*ЗАДАНИЯ:*
• a. Где, согласно фрагменту о русской поэзии, учился Давид Самойлов накануне войны?
• b. Определите, соответствуют ли фрагменту о русской поэзии следующие утверждения, и подтвердите каждый ответ точной цитатой: (i) значительная часть стихотворений Слуцкого не была напечатана при его жизни; (ii) Самойлов принадлежал к другому поколению, чем Слуцкий; (iii) «Стихи о царе Иване» были для конца 1940-х годов рискованными.
• c. Продолжите фрагмент о русской поэзии, начав сразу после его последней строки.

*ТЕКСТ ДЛЯ ЧТЕНИЯ:*
━━━━━━
Полка. История русской поэзии — страница 88 из 153

Я умещаю в краткие строки,

в двадцать плюс-минус десять строк

семнадцатилетние длинные сроки

и даже смерти бессрочный срок.

На всё веселье поэзии нашей,

на звон, на гром, на сложность,

на блеск

нужен простой, как ячная каша,

нужен один, чтоб звону без.

И я занимаю это место.

Значительная часть стихотворений Слуцкого не была напечатана при его жизни; сам он прекрасно понимал, что среди его вещей есть абсолютно «непроходные» — но по энергии они не отличались от подцензурных; тут были стихи и о репрессиях, и о депортации народов, и о Сталине («А паяц был низкорослый, / Рябоватый, рыжий, / Страха нашего коростой, / Как бронёй, укрытый»), и о собственном выступлении против Пастернака — поступке, который мучил Слуцкого до конца дней.

Давид Самойлов накануне войны был студентом ИФЛИ — то есть принадлежал к одному поколению не только со Слуцким, но и с погибшими на войне Михаилом Кульчицким и Павлом Коганом. Настоящий поэтический дебют Самойлова пришёлся на конец 1950-х — хотя к этому времени он уже автор десятков значительных произведений, в том числе «Стихов о царе Иване», для конца 1940-х весьма рискованных. Русская история, недогматически поданная, была одной из любимых тем Самойлова, тяготевшего к нарративной лирике; другие ранние вещи выдают конструктивистскую выучку и близки к манере Слуцкого:

Стройный мост из железа ажурного,

Застекленный осколками неба лазурного.

Попробуй вынь его

Из неба синего —

Станет голо и пусто.

Это и есть искусство.


Давид Самойлов. 1940-е годы{264}


Стихотворения Самойлова конца 1950-х — начала 1960-х симптоматичны для времени, когда растабуируются многие — даже не темы, а эмоциональные регистры; когда о «тайной свободе» клянутся военными воспоминаниями и именем Пушкина, когда её пароли и отзывы узнают в стихах, музыке и любовных отношениях:

Это значит — можно всё, что можно,

это значит — очень осторожно

расплетается жёсткий и чёрный

конский волос, канифолью тёртый.
━━━━━━
*ИСХОДНЫЙ МАТЕРИАЛ:*
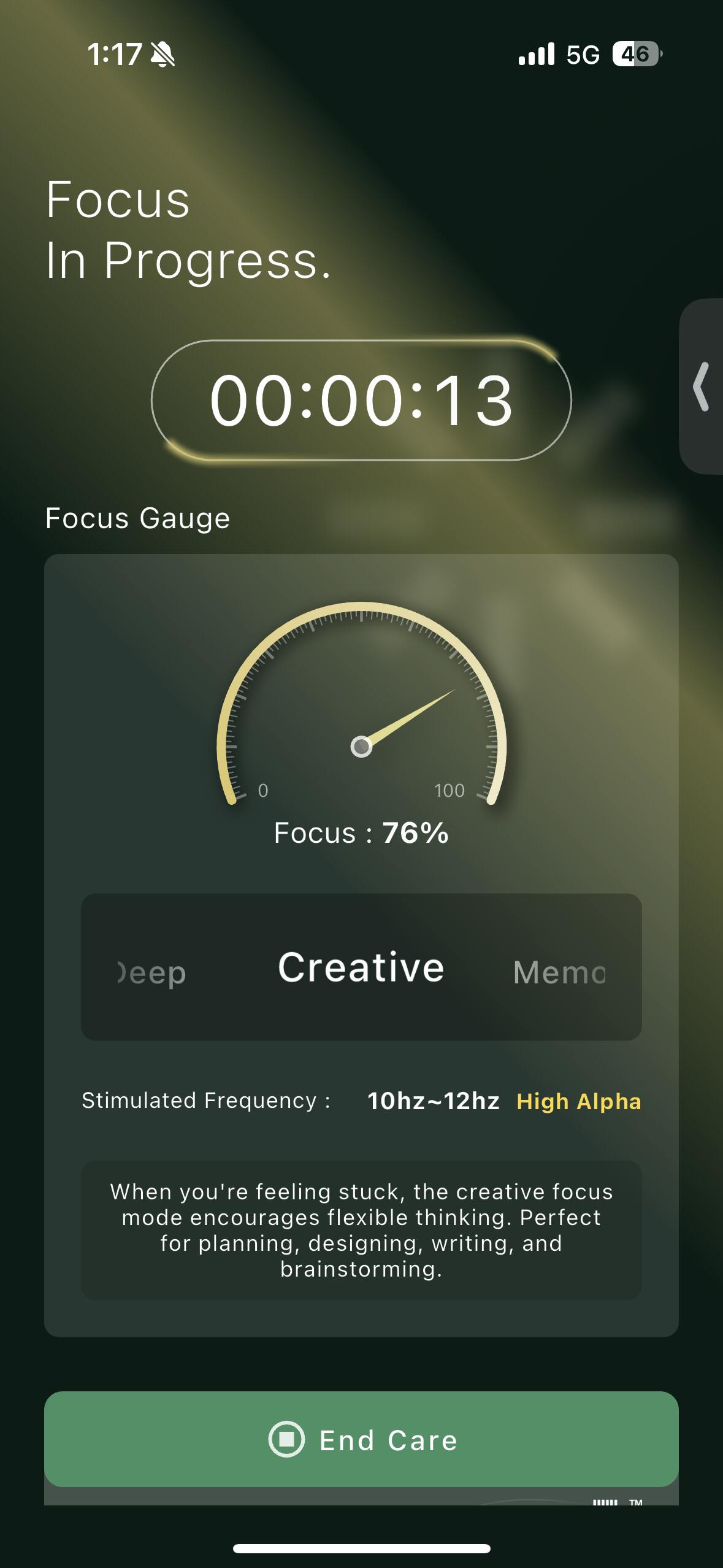This screenshot has width=723, height=1568.
Task: Tap the Creative focus mode
Action: [x=361, y=967]
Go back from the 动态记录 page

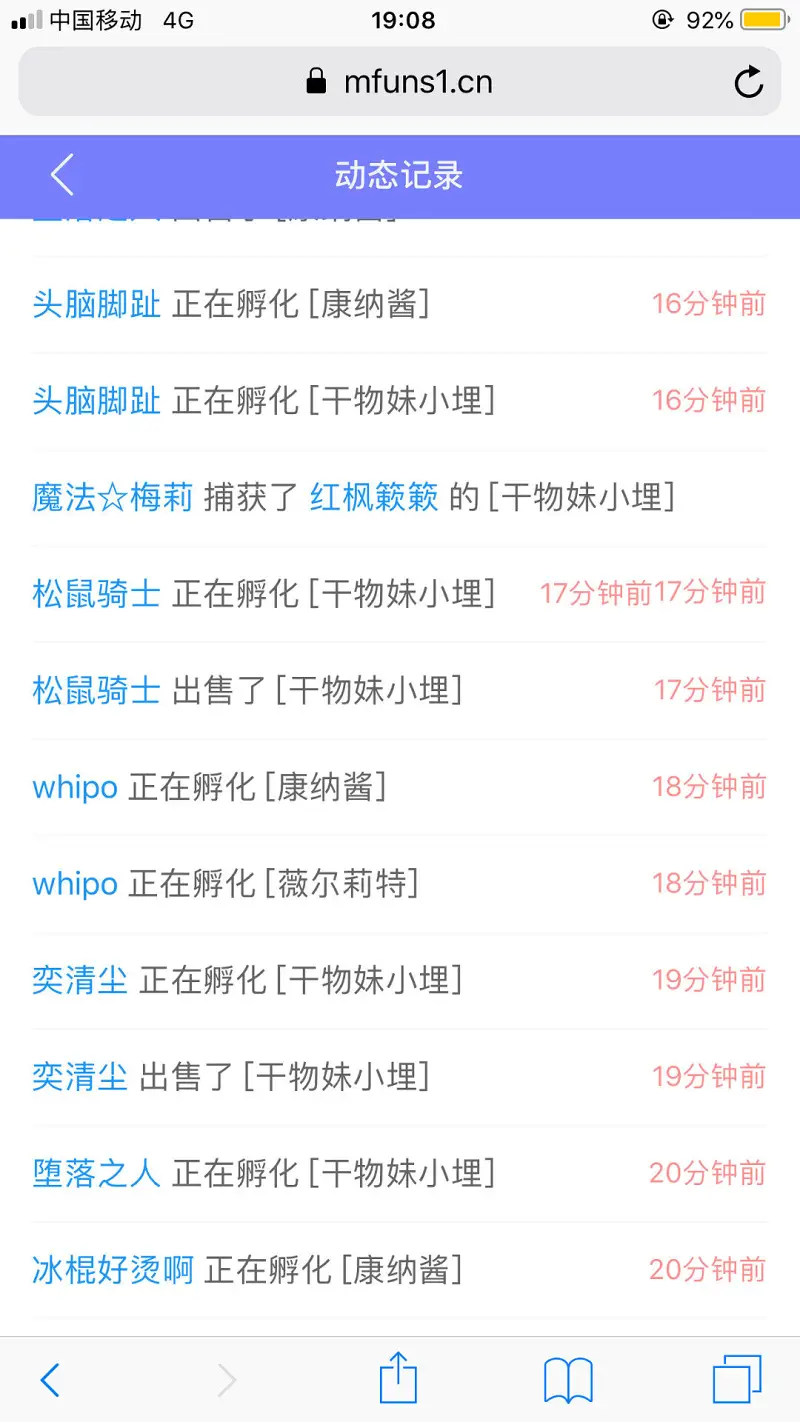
━━━━━━
*ОТВЕТЫ:*
• a. В ИФЛИ.

• b.
(i) Да: «Значительная часть стихотворений Слуцкого не была напечатана при его жизни».
(ii) Нет: «принадлежал к одному поколению не только со Слуцким».
(iii) Да: «для конца 1940-х весьма рискованных».

• c.
Самое знаменитое стихотворение Самойлова, «Сороковые», как раз об этом. От чеканных, формульных назывных предложений оно переходит к фигуре говорящего, к любованию его молодостью (недаром стихотворение заканчивается строкой «А мы такие молодые!»):

Сороковые, роковые,

Военные и фронтовые,

Где извещенья похоронные

И перестуки эшелонные.

Гудят накатанные рельсы.

Просторно. Холодно. Высоко.

И погорельцы, погорельцы

Кочуют с запада к востоку…

А это я на полустанке

В своей замурзанной ушанке,

Где звёздочка не уставная,

А вырезанная из банки.

Да, это я на белом свете,

Худой, весёлый и задорный.

И у меня табак в кисете,

И у меня мундштук наборный.

Говорящий в стихах Самойлова (поэту в это время чуть больше сорока) уже ощущает себя старым: «Странно стариться, / Очень странно», «Жизнь пошла за второй перевал». Это ощущение, чувство жизни, которая, в общем, уже прожита и могла бы пойти иначе, — лейтмотив самойловской лирики 1960-х, порой на грани позы:

О, как я поздно понял,

Зачем я существую!

Зачем гоняет сердце

По жилам кровь живую.

И что порой напрасно

Давал страстям улечься!..

И что нельзя беречься,

И что нельзя беречься…

Примерно в это же время в самойловские стихи проникает ощущение, будто он и пережившие войну поэты его поколения остались в поэзии за старших; в 1966-м, после смерти Ахматовой, он пишет стихотворение «Вот и всё. Смежили очи гении…», заканчивающееся строкой «Нету их. И всё разрешено». Речь идёт, конечно, о постшестидесятнической двойной морали, которую присутствие «гениев» ещё как-то сдерживало. Но в «официальной» поэзии было разрешено совсем не всё: область эксперимента оставалась за поэзией неподцензурной, которая была Самойлову, конечно, знакома и вызывала сложные чувства; есть свидетельства, что он признавал Бродского «первым поэтом современности».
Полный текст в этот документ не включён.